Kemp: "Electoral maps that reflect the will of the voters, not the will of federal judges"
Georgia Gov. Brian Kemp signaled that his state would not redraw its maps before November but acknowledged change was coming. “The Supreme Court’s decision in Louisiana v. Callais restores fairness to our redistricting process and allows states to pass electoral maps that reflect the will of the voters, not the will of federal judges,” Kemp said. “Voting is already underway for the 2026 elections, but it’s clear that Callais requires Georgia to adopt new electoral maps before the 2028 election cycle.”
South Carolina Gov. Henry McMaster also weighed in, suggesting his state would examine its options in light of the ruling.

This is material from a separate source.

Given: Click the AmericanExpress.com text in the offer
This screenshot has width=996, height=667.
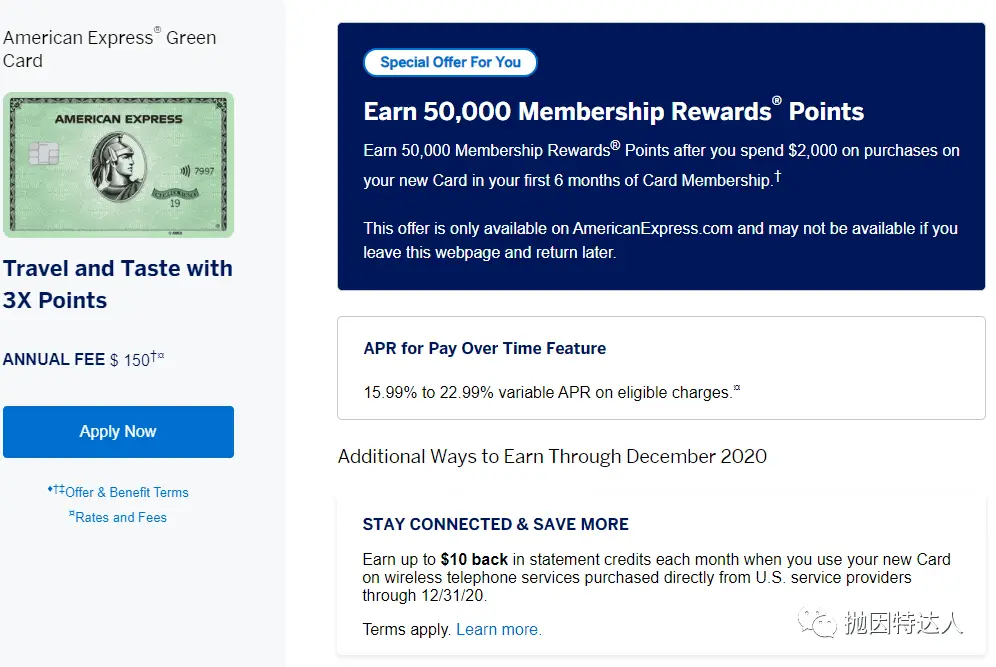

No state moved more swiftly than Florida. Gov. Ron DeSantis had been anticipating the Callais ruling for months, calling a special legislative session in late April specifically to redraw the state’s congressional map. When the decision dropped on Wednesday, Florida lawmakers were already mid-session. Both chambers approved DeSantis’ new map the following day— the Florida House on an 83–28 vote, the Senate 21–1 — with the entire process from map proposal to passage taking just three days and drawing criticism from Democrats who noted that previous redistricting efforts had included weeks of public hearings.
The new map is designed to give Republicans up to four additional congressional seats by targeting Democratic-leaning districts in the Tampa Bay area, greater Orlando, and the Miami metropolitan area. “This is a great day,” said Republican state Rep. Alex Andrade after the House vote. “I got to read [the Callais decision], and it perfectly summarizes exactly why we could, and should, change our 2022 maps.”
The map does not entirely eliminate the state’s two majority-Black districts, but it does weaken their boundaries. DeSantis framed the map as correcting an improperly apportioned system, telling Fox News that it “more fairly represents the makeup of Florida today.”
Democrats and voting rights groups immediately announced plans to file suit once the governor signs the legislation. Legal experts noted that Florida’s state constitution contains a “Fair Districts” amendment that explicitly prohibits partisan gerrymandering.
What’s at stake
Callais could prove to be the decisive thumb on the scale. Analysts estimate that if Republican-led states successfully redraw their maps in states like Alabama, Tennessee, Florida, and Mississippi, the GOP could net anywhere from one to nine additional House seats in 2026 alone—potentially expanding the party’s existing majority.
The obstacles, however, are formidable. Time is the most pressing constraint: several states have primaries scheduled in May and June, with filing deadlines long since passed and early voting already underway. Courts may also intervene to block new maps before they take effect, and any freshly drawn district lines are certain to face immediate legal challenges.
Civil rights advocates have vowed to fight the ruling on every front. The NAACP Legal Defense Fund said the decision “eviscerated Section 2 of the Voting Rights Act,” while FairVote declared that the ruling imposes “a new test for drawing districts that makes it nearly impossible for voters of color to win fair representation.” Congressional Democrats have called for legislation to restore Section 2’s protections, though such efforts face little prospect of advancing in the current Congress.
For now, the immediate fight is in state legislatures, courtrooms, and election offices—playing out in real time just months before an election that will determine who controls the House of Representatives.